ラボに案内され、エリザは東の村から逃れてきた難民たちが住む小屋を訪ねた。
「……」
だが、そこにいた者たちはいずれも虚ろな目をしており、エリザを見ても、ほとんど反応を示さなかった。
たまりかねたエリザは、彼らの前に立ち、自分の名を名乗る。
「アタシはエリザ。エリザ・アーティエゴや。覚えてへんか? 宝飾屋のアーティエゴのコトを。仲間仰山連れて帰って来たんや」
「……」
と、一人がのろのろと顔を挙げ、小屋の隅を指差す。
「ソコにアーティエゴのせがれがおる」
「えっ」
エリザは示された方を向き、自分より2、3歳年下の少年が膝を抱え、ちょこんとうずくまっているのを確認する。
「に、……ニコルか? アンタ、ニコル?」
「……」
エリザがすぐ前まで近付いたところで少年は顔を挙げ、こくんとうなずく。
「お父やんは? ドコにおるんや?」
「……」
ニコルは力無く首を横に振り、ふたたび膝に顔を埋める。
と、指差した男がまた口を開く。
「俺らが見つけた時はソイツ一人やった。ヨブのヤツがどうなったかは俺も知らへんし、誰も知らへんと思うで。ま、どうせ死んどるやろな」
「……っ」
男の心無い言葉に、エリザは思わず下唇を噛む。
そんな様子を見せてもなお、男の罵倒は続く。
「でもアレやな。よく今更戻ってきよったもんやな、お前」
「……」
「親の言うコト聞かんと好き勝手あっちこっちブラブラして、親が死んでからノコノコ戻ってきよって。
仲間連れてきた? なんやそれ。人集めてバケモノ倒してもろて、自分だけ感謝してもらおか、ってか? はっ、ええ根性しとるやないけ」
「……」
なおも中傷し続ける男に背を向け、エリザはニコルに手を伸ばす。
「こっち来、ニコル。こんなトコおったら人間、腐るで」
「……うん」
もぞもぞと立ち上がったニコルの手を引き、エリザは小屋の出口に向かう。
そしてまだ何かぶつぶつと唱える男に、エリザは背を向けたまま、こう吐き捨てた。
「気ぃ済むまでソコでほざいとき。

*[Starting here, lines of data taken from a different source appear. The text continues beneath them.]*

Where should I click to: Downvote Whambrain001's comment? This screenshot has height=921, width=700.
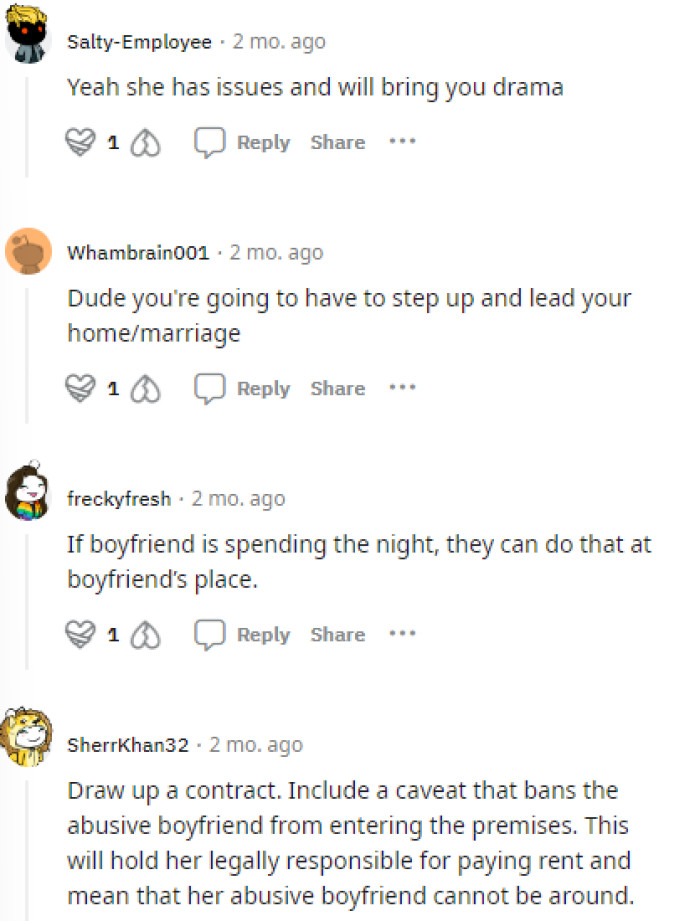coord(145,389)
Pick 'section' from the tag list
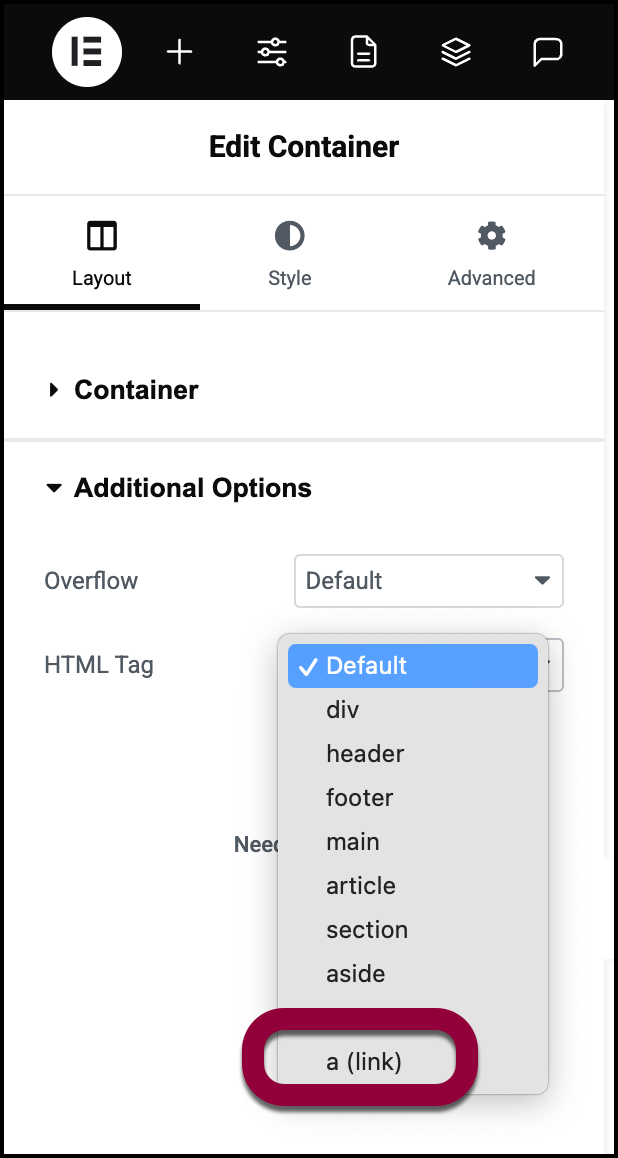 pos(367,930)
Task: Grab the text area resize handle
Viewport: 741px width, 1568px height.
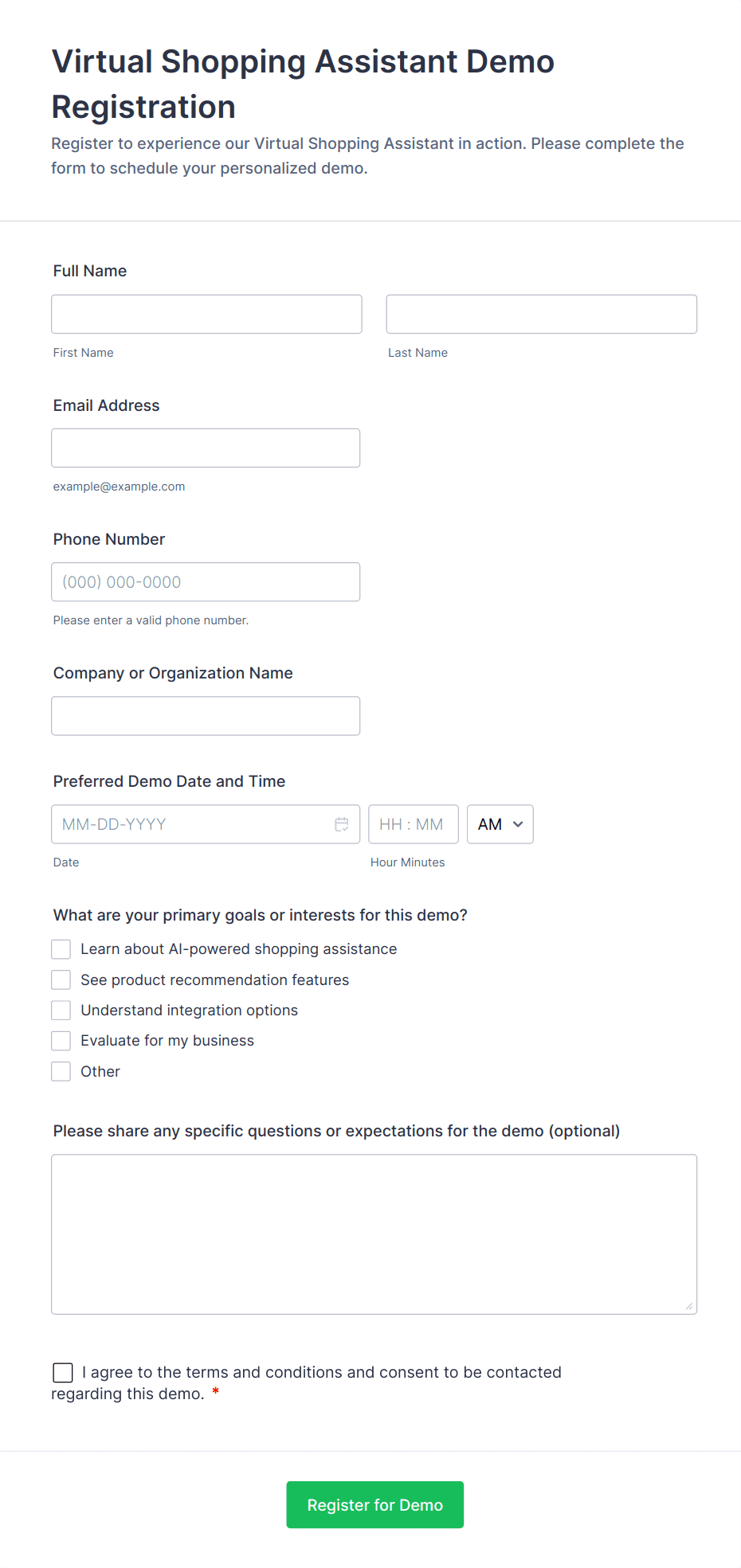Action: click(689, 1306)
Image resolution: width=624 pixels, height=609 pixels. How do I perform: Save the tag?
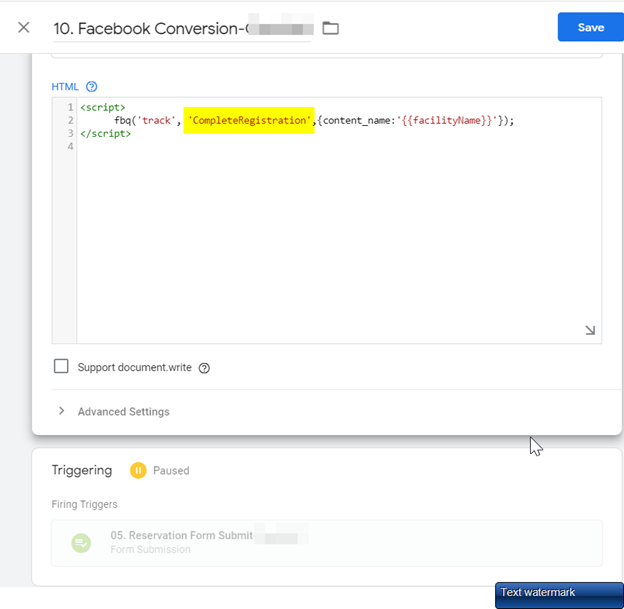pyautogui.click(x=591, y=27)
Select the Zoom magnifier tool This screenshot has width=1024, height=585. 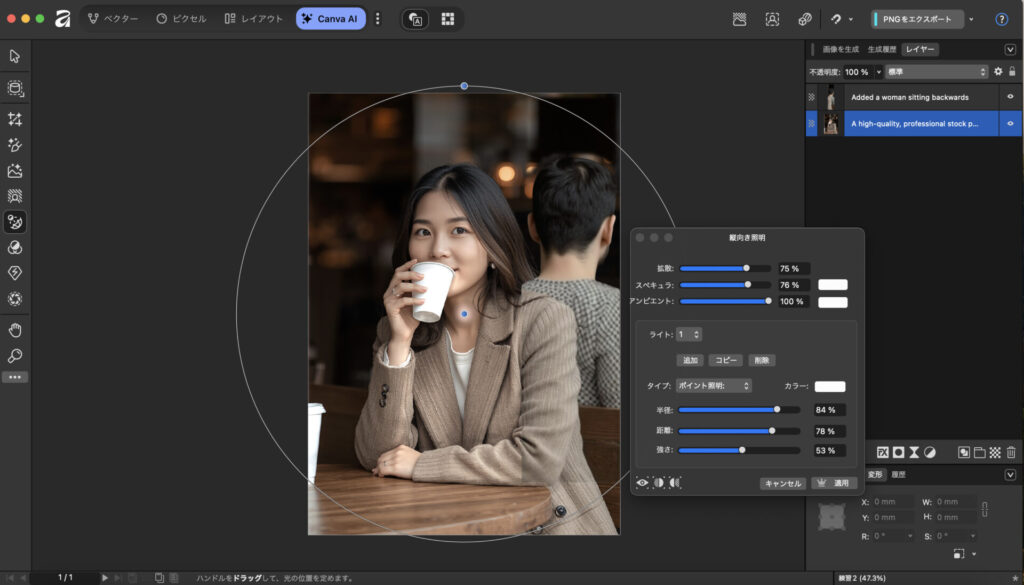[15, 356]
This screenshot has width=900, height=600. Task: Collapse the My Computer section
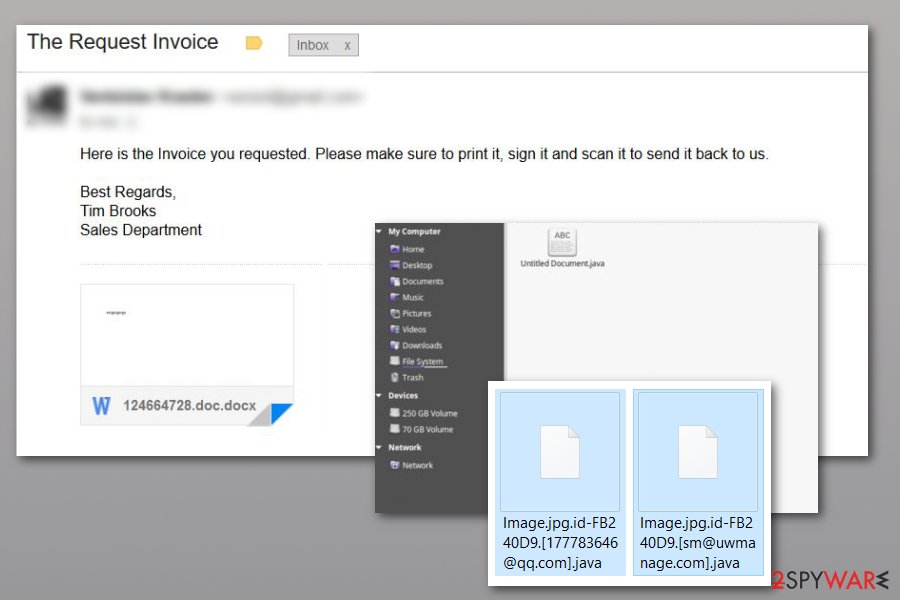point(379,231)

痛くも痒くもないし。
他にやるコト無いんやったらアタシがバケモノ倒すん、指くわえてボーッと見とき」
そのままエリザは、ニコルを連れて小屋を出る。
彼女が小屋を後にしてもなお、男はまだ何かうなっていたが、既にエリザの耳には入っていなかった。
ラボの村に到着してから1週間後、遠征隊の装備が整い、いよいよ東の村へ向かうことになった。
「今までの経験から、バケモノは村や集落、その他人が集まるところを襲った後、数日から半月程度は留まっていることが分かっている。ゼロの言葉を借りるなら、『人がもう一度集まって結束できないように図ってる』と言うことだ。
東の村が襲われたのは10日近く前だそうだから、まだ大勢残ってる可能性は高い。俺たちが到着し次第、交戦に入ることも大いにあるだろう。
だがバケモノを見付けたら勝手に攻撃しようとせず、まず発見したことを魔術と口頭で周知すること。攻撃する際は必ず2班、8人以上で連携を取り、態勢を整えた上で討伐に当たれ。
全員、気を引き締めてかかれ。では、出発!」
ゲートの命令に、エリザを含む全員が敬礼を返し、行軍が開始された。
「……っと、エリちゃん」
動き始めて間も無く、ゲートがエリザに声をかける。
「弟さん……、ニコル君だっけ。もう大丈夫なのか?」
「ええ、アタシに再会してからは、ちょっとは気分良うなったみたいで。ラボさんの子供さんらとも遊んどるん、昨日も見ましたし、大丈夫やろと思います」
「そっか。いや、なんだ、君が不安になってるんじゃないかって、気になったんでな」
心配そうに自分を見つめるゲートに、エリザは笑って返す。
「すぐ終わらせて、すぐ帰る。そのつもりですから。ゲートさんのご家族のコトもありますし、この遠征も3ヶ月でスパッと終わらせましょ」
「はは、そうだな。……っと、あともう一つ、気になってたことがあるんだ」
「何でしょ?」
「モール氏のことだ。
君だから正直な感想を言うんだが、彼にはあんまりいい印象が持てなかった。山越えの間、結構キツいことを言われたしな。隊の皆も苦い顔してたよ。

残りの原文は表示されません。